I used a slow cooker to cook the beef cubes – it took well over 4 hours but believe me, the effort is well worth it! The recipe looks long and complicated but it is not that complicated because for most of the time, the beef cooks by itself in the slow cooker and it does not need constant supervision.
1. 1-1.25 lbs of boneless beef cubes (meant for beef stew)
2. 4 cloves of fresh garlic
3. 3 medium sized white onions (or 10-12 shallots)
4. 1 inch long fresh ginger root
5. 1 inch long fresh galangal root (I could not find any today, so I did without it and the dish came out okay without it as well)
6. 3-4 stalks of lemon grass
7. 5-6 fresh Kaffir Lime leaves
8. 2-3 fresh green or red chilies
9. ¼ cup of grated desiccated coconut
10. 1 can of coconut milk (12.5 fl oz)
11. 1 tablespoon of tamarind paste/concentrate (available at Indian or Asian stores)
12. 1.5 tablespoons of coriander seeds
13. 1 tablespoon of cumin seeds
14. 2 teaspoons of turmeric powder
15. One stick of cinnamon
16. ½ a nutmeg
17. 5-6 cloves
18. 2-3 teaspoons of powdered red pepper
19. 2 tablespoons of cooking oil
20. 1.5 tablespoons of sugar
21. Salt to taste
1. Peel and roughly chop the onions/shallots.
2. Peel and roughly chop the garlic cloves, ginger, lemon grass, Kaffir lime leaves and galangal.
3. Dissolve the tamarind paste in ¼ cup warm water.
6. While the wet ingredients are cooking, grind the following dry ingredients in a spice grinder: cumin seeds, coriander seeds, turmeric powder, red chili powder, ½ nutmeg and 5-6 cloves. This powder should be completely even and thoroughly mixed.
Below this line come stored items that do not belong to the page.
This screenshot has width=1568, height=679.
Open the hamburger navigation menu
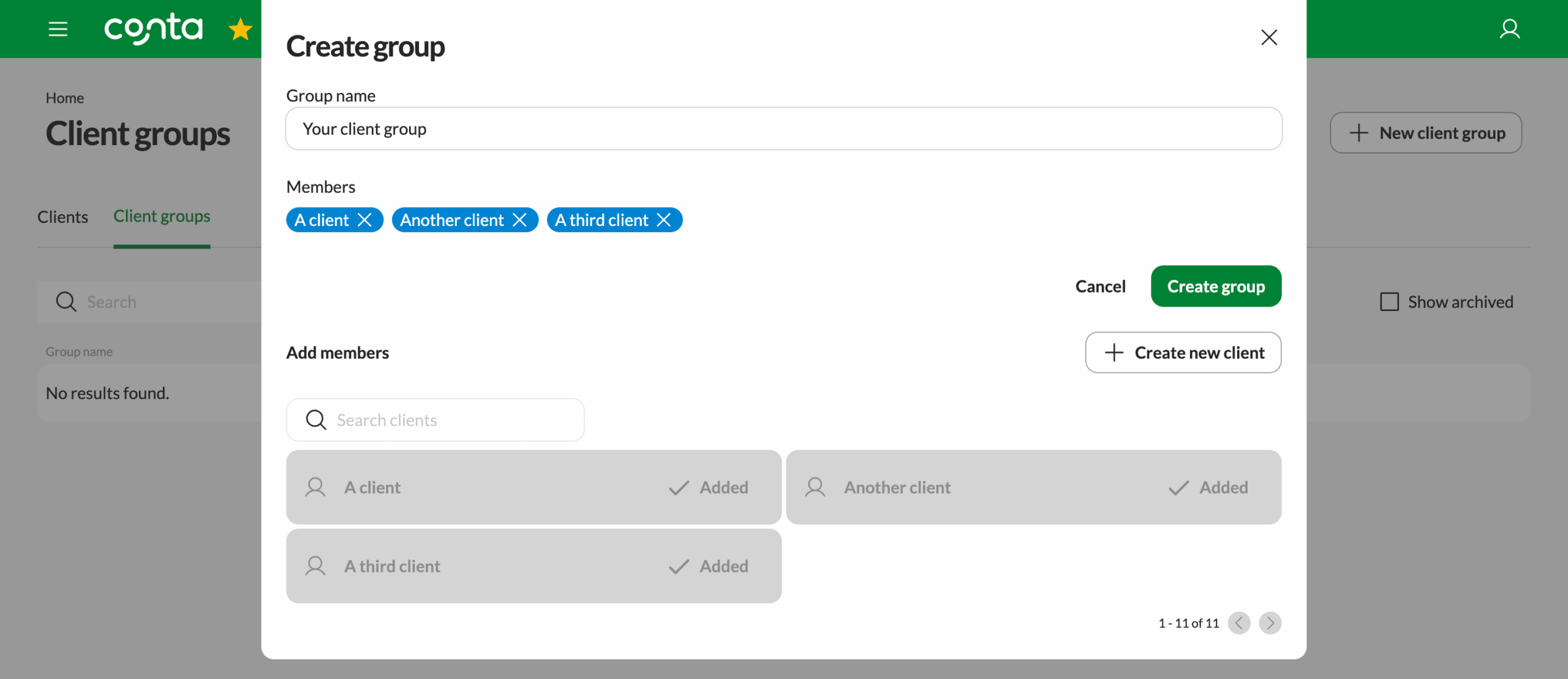58,28
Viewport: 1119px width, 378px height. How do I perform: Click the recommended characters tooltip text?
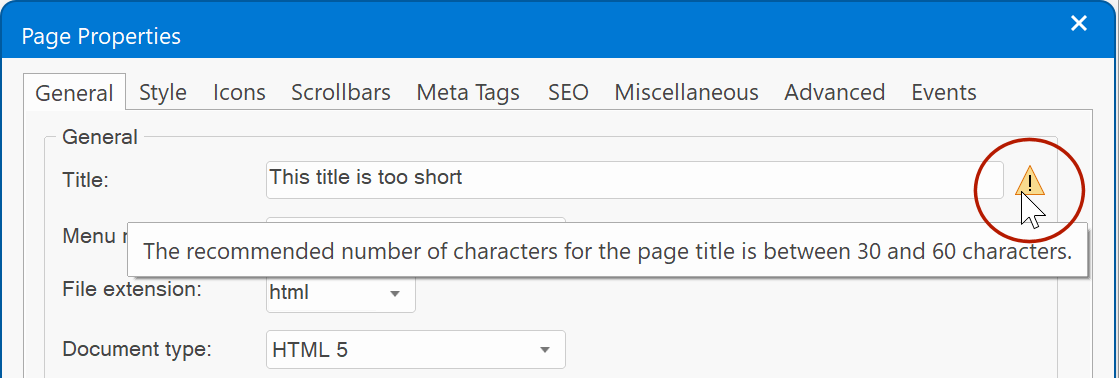607,252
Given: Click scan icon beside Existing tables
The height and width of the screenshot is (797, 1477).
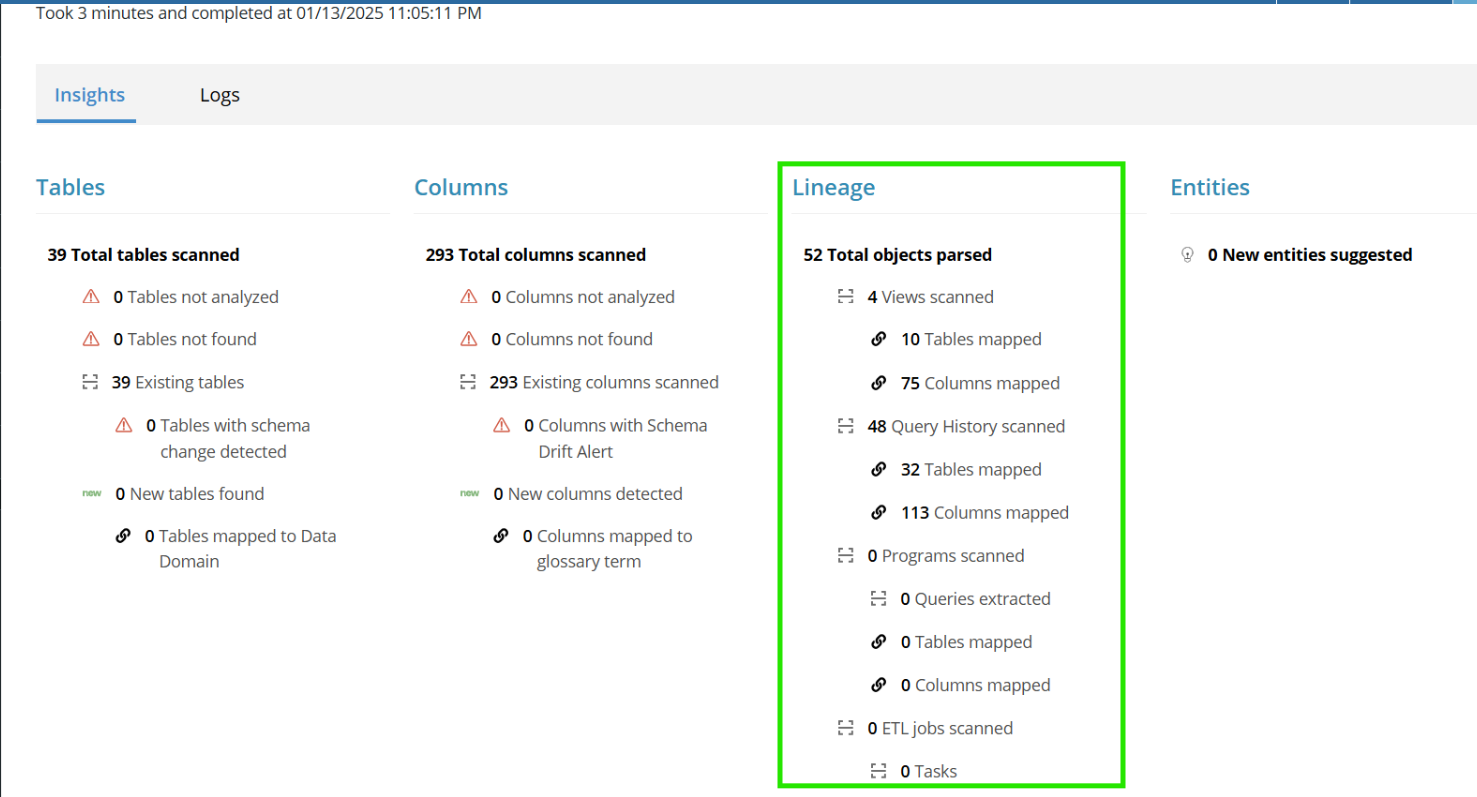Looking at the screenshot, I should (x=91, y=382).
Also add salt and sugar to this mixture.
9. After cooking the wet ingredients on low heat for 10 minutes or so, add the meat and the dry ground spices to them and stir the contents of the pot and let them continue cooking on medium heat for another 10 minutes or so.
10. Transfer the wet ingredients from the pot to an electric crock pot (set at high) and add the browned coconut flakes and a can of coconut milk to it as well.
11. Set the crock pot to cook for 3-4 hours. Continue to check on the meat every hour or so to ensure that there is enough liquid to continue the cooking process without burning the dish. If it looks too dry, add a little bit of warm water and then cover and let the meat cook. Ultimately the meat should be fork tender – this usually takes 4 hours (depending on the heat of the crock pot).
11. When the meat is fork tender, transfer the contents of the crock pot to a cast iron skillet to evaporate any excess liquids in the dish. The Rendang has a thick sauce (almost past-like consistency), so if there is too much liquid, continue to cook the dish in a skillet (uncovered) to evaporate the liquid.
12. Serve the Beef Rendang with Nasi Kunyit (I made it in an electric rice cooker with a cup of rice, one cup of coconut milk, one cup of water, two leaves of Kaffir Lime, 2 teaspoons of turmeric powder and salt to taste).